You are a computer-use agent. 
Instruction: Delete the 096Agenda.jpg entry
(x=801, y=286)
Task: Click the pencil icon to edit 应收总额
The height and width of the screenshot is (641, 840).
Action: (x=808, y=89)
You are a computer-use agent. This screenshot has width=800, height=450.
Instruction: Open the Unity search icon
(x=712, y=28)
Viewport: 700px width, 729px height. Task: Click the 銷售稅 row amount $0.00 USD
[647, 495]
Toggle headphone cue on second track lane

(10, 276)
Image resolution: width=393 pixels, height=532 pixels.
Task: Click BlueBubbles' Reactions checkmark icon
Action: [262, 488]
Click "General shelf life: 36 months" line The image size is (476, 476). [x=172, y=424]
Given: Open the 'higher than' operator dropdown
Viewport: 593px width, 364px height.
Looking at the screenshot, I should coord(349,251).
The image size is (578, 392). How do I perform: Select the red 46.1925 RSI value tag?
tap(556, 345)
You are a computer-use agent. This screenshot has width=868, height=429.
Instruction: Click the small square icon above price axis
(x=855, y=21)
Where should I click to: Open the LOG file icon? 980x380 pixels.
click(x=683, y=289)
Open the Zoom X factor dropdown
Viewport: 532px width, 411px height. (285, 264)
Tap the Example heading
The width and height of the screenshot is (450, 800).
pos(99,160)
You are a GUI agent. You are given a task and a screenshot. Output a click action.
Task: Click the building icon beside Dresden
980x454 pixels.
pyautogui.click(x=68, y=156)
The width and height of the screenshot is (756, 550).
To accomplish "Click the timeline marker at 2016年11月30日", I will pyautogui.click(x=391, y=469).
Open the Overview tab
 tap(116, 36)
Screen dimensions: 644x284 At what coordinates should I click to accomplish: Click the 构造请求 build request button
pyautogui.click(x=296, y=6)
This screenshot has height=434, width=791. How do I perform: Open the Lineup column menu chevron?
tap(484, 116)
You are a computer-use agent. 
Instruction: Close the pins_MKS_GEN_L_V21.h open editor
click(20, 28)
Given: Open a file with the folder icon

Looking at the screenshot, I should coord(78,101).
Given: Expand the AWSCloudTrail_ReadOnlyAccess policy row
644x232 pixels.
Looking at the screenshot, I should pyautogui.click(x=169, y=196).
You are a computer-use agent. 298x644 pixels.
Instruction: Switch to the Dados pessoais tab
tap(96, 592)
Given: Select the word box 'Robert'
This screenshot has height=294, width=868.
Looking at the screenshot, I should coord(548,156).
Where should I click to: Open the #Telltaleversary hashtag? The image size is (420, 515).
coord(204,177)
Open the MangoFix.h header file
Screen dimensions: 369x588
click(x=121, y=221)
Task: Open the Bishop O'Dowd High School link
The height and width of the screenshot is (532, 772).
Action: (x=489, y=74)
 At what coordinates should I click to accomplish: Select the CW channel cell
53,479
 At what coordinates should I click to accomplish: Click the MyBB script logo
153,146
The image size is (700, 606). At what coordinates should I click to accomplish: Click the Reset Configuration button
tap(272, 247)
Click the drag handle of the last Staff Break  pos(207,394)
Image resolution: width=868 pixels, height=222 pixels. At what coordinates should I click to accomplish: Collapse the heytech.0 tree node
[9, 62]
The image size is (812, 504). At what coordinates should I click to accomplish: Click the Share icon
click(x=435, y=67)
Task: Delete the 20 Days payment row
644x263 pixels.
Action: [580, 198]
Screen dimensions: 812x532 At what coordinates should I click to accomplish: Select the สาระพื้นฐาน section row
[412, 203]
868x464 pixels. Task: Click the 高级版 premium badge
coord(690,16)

::::::::::

ACTIVITY –
Copy out exactly the lines that begin at the one with "Screen dimensions: 812x532" and end at the close of the material above; nothing else belongs in the answer.

ANSWER FOR THE TASK –
Screen dimensions: 812x532 At what coordinates should I click to accomplish: Select the สาระพื้นฐาน section row
[412, 203]
868x464 pixels. Task: Click the 高级版 premium badge
coord(690,16)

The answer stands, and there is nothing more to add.